Figure 1: El Morro landscape, with large rocks in foreground and bluff in background.

Figure 1. Landscape of El Morro in west-central New Mexico. (Courtesy of the authors.)

During the last 500 years, a number of important factors have made El Morro an attractive location for travelers: the excellent grazing resources in the El Morro Valley, the large pool of water or tinaja located at Inscription Rock, the shallow playa lakes that appear periodically in the immediate vicinity, the shelter afforded from bitterly cold west winds, and the site's proximity to the well-traveled routes between Zuni and Acoma.

Until November 2007, the earliest known physical trace of a European presence at the site was the 1605 Oñate inscription. Although historical documents suggest visits by earlier 16th-century Spanish entradas(7)—particularly the 1583 expedition led by Antonio de Espejo(8)—no material evidence of these expeditions had ever been identified at El Morro National Monument.

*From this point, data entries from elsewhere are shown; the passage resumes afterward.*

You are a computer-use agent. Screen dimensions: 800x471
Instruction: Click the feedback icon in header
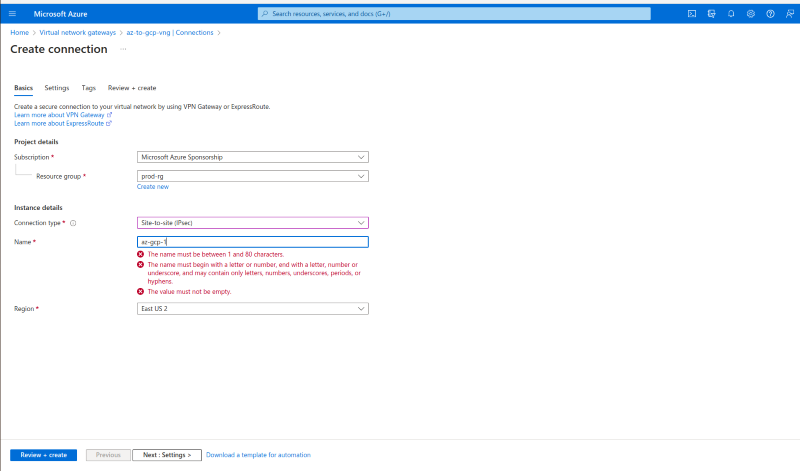click(789, 14)
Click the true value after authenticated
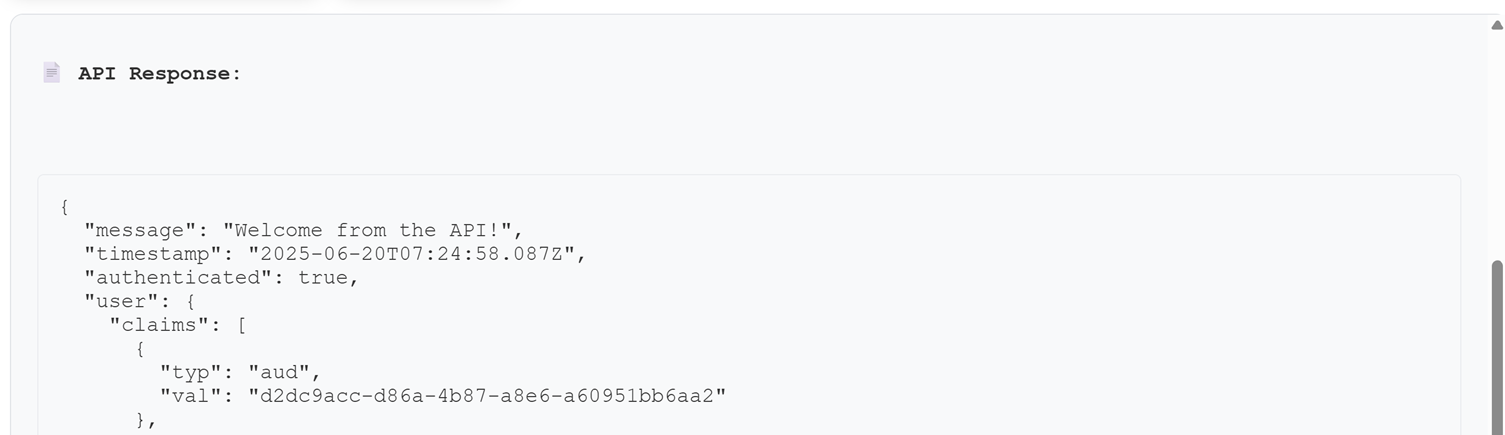The image size is (1505, 435). pos(322,277)
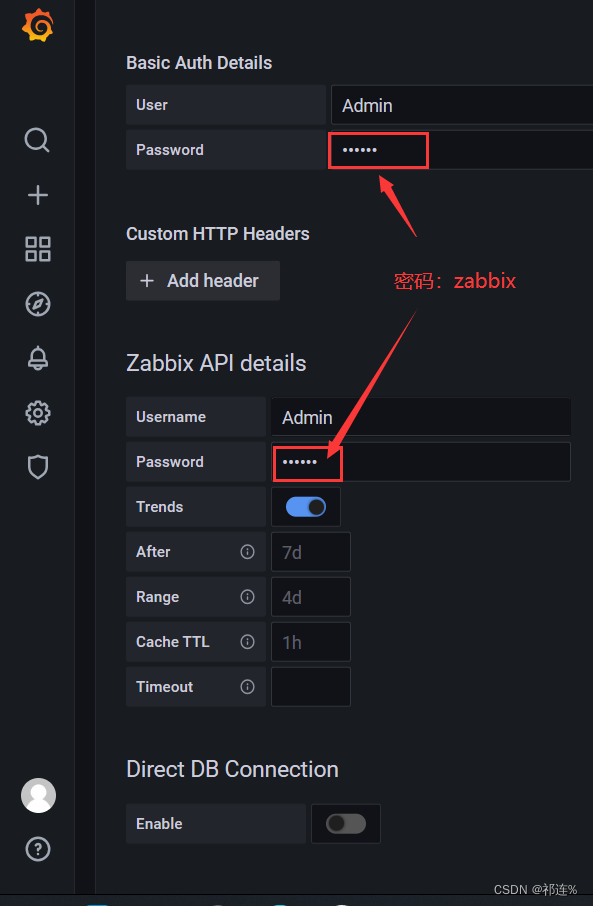Click the Create plus icon
Screen dimensions: 593x906
pos(37,195)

Following work directed by Charles Haecker in late 2007, funded by the National Park Service (NPS) Heritage Partnership Program and facilitated by El Morro National Monument's Heritage Preservation Division, dramatic new evidence emerged linking El Morro with the earliest major Spanish entrada in the desert Southwest: the 1540-1542 expedition of Capitan General Francisco Vázquez de Coronado. A range of metal artifacts recovered during this three-day investigation point to the presence of the Vázquez de Coronado expedition. These artifacts include three caret-headed nails, a lead (or copper alloy) coin or scale weight, an unusual wrought iron awl or needle, and a small wrought iron chain. Although a number of other Spanish Colonial objects were found in the course of this preliminary survey, such as a rose-head nail, a cast iron escutcheon plate, and two wrought iron nail shafts, none of these artifacts can be dated more precisely at this time. (Figures 2, 3)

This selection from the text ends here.